According to the book, I'm supposed to watch Two-Lane Blacktop because...well, the book is way over there and as much as the film felt like putting effort into entertaining me...

There's much promise in the film. About the same time as Easy Rider, but less arrogance, muscle cars and the promise of a road race without a cast of has-beens and wanna-bees, the word "balls" or a gag reel at the end. On top of this, the joy of meeting a young Warren Oats.

You don't know Warren Oats? Yes you do! You've seen Stripes! Big Toe, Sgt. Hulka - that's Warren Oates. But not in Two-Lane Blacktop. He's sketchy-very-thin guy with a fast car that wants to race cross-country for pink slips. Watch it just to have your jaw drop and go, "that's Sgt. Hulka?" Really, the things our generation doesn't know...
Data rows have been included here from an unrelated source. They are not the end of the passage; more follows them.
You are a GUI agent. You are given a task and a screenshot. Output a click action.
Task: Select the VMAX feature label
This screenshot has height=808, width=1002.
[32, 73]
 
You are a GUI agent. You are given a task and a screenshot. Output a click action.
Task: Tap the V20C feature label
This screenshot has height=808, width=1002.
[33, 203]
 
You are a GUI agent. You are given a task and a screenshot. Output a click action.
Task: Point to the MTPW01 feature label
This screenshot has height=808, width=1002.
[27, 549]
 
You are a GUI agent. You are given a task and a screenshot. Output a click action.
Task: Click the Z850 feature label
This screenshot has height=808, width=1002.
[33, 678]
So you know there's a race. Did I mention the hitchhiker, Bird? Yeah, she's cute and she has sex with our two intrepid young men who are theoretically the heroes of our little piece (played by James Taylor and Dennis Wilson). Sound boring? Don't worry, it really is that anti-climatic. Anti-climatci is the theme with everything in the movie - the sex, friendship, money, racing, and life.
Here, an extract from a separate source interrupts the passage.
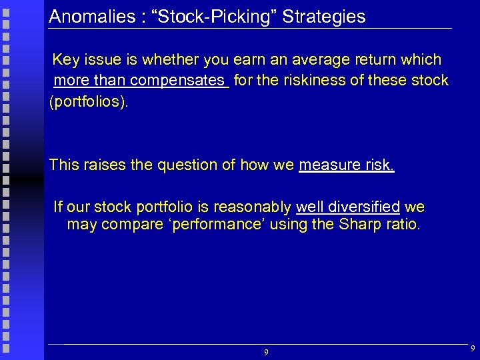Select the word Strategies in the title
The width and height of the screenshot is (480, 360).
[324, 17]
This film is discussed in by the women in Tarantino's Death Proof - his half of Grindhouse. I found that dialogue disingenuous in the same way that Two-Lane became disingenuous. In Death Proof, you know Taratino is writing his dream girls - a little sexy, a little daring, very tough, extremely badass and a volume of pop culture knowledge that only he could match.
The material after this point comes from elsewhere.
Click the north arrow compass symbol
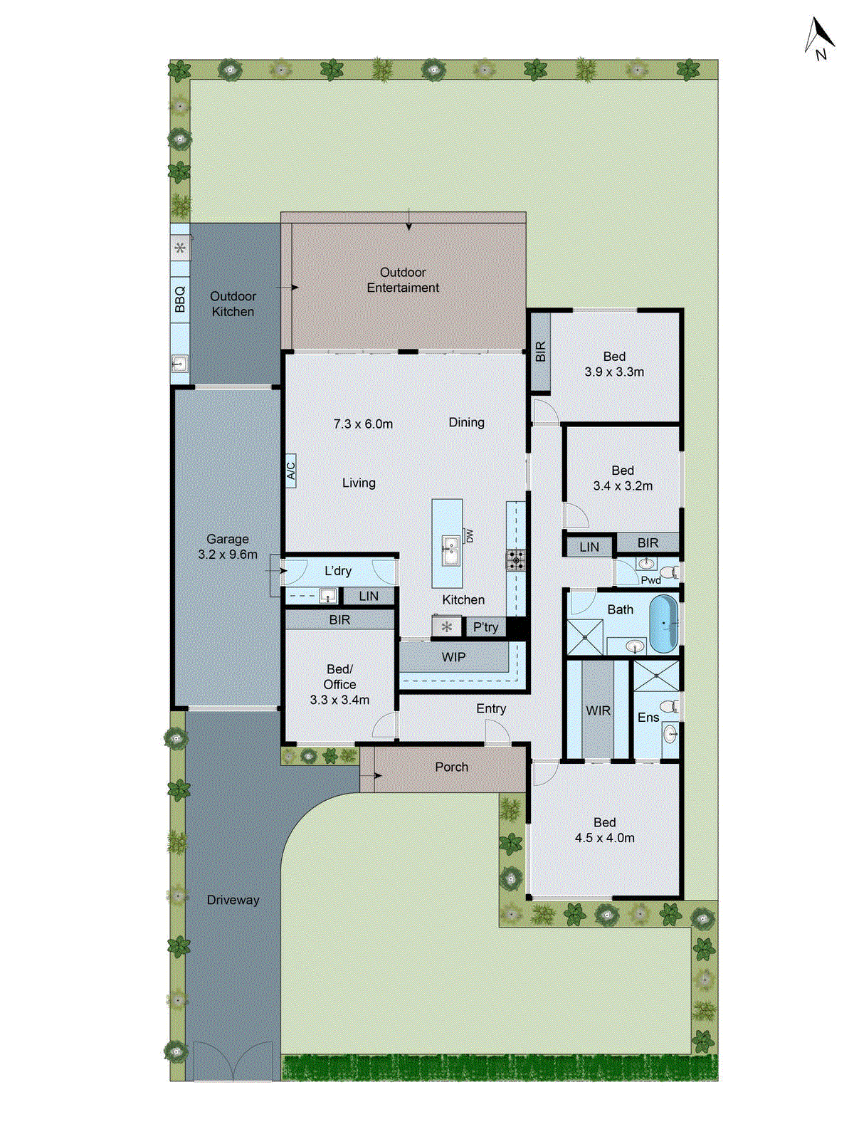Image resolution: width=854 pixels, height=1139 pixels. [x=820, y=38]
In Two-Lane Blacktop, you know that these guys are aiming for cult status right away. The more the film tries for disaffected youth without direction except the road, the harder it gets to be invested. There are those that swear by this, but I left the film just feeling as if everything was trying so hard not to try so hard. If you're trying that hard not to try so hard, you want me to care - but I'm not supposed to care! Unless I want to be uber-cool, and then I care. See - this is crazy Jane-type behavior and I just want off this thing!

My apologies. That last sentence was at least 12.6 zillion times more exciting than anything you'll see in Two-Lane Blacktop. Of course, I now know Sgt. Hulka before he became a big toe, so it wasn't a total loss.